All persons having an interest in the subject of the action, and in obtaining the relief demanded, may be joined as plaintiffs, except as otherwise provided in this title.

I. WHO ARE PARTIES IN INTEREST.

a. General rules.-"This is now the rule in all cases, whether such as were formerly subjects of suits in equity or of actions at law." Loomis v. Brown, 16 Barb. 325, except those cases which are still governed by the Revised Statutes. See § 448, post, and notes thereto.

The objection that all the parties in interest are not made plaintiffs, will be deemed waived if it is not set up in the pleadings. Ireland v. City of Rochester, 51 Barb. 415 (435.)
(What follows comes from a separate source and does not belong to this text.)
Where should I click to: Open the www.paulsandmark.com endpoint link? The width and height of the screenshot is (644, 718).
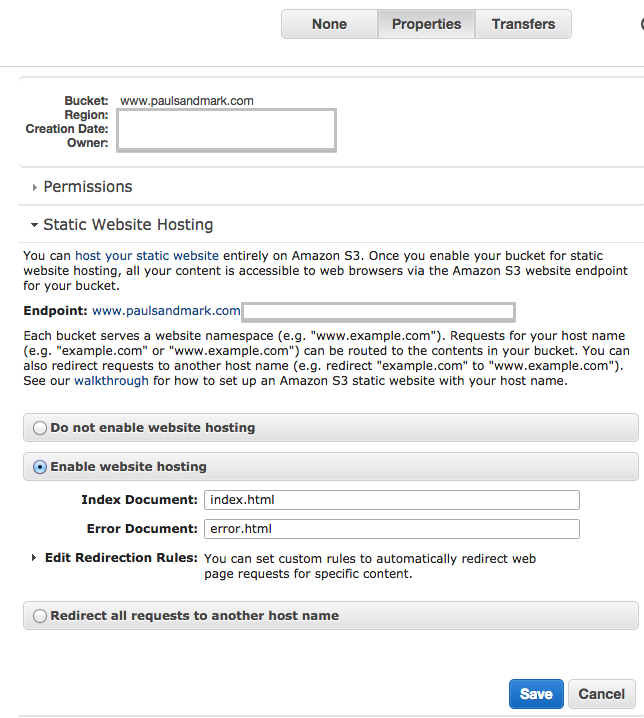coord(166,311)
If the contract between plaintiff and defendant is entire, and the plaintiff alone can enforce it, he is the only proper party plaintiff. Yerby v. Kirkpatrick, 2 Rob. 227; Hastings V. McKinley, 1 E. D. Smith, 273; Cumings v. Morris, 3 Bosw. 560; S. C. Aff'd, 25 N. Ÿ. (11 Smith), 625.

Persons having distinct claims against the same individual cannot be allowed to maintain a joint suit against him unless they have a common interest in the subject-matter of the action. Wood v. Perry, 1 Barb. 114 (122.) b. Tenants in common.-In an action for use and occupation, tenants in common may properly join. Porter v. Bleiler, 17 Barb.

149.

They must join in an action for damages for injury to the real estate. De Puy v. Strong, 3 Keyes, 603; S. C. 37 N. Y. (10 Tiff.), 372; 4 Abb. N. S. 340; 4 Trans. App. 239; see also Austin v. Hall, 13 Johns. 286; Bradish v. Schenck, 8 id. 151; Brotherson v. Hodges, 6 id. 108, and Decker v. Livingston, 15 id. 478. See § 118, note I, subd, a, post.

Where an award had been made for lands taken for public purposes, and an action was brought for one-half of the same by one of two tenants in common, it was held on demurrer that there was no defect of parties. Van Wart v. Price, 14 Abb. 4, n.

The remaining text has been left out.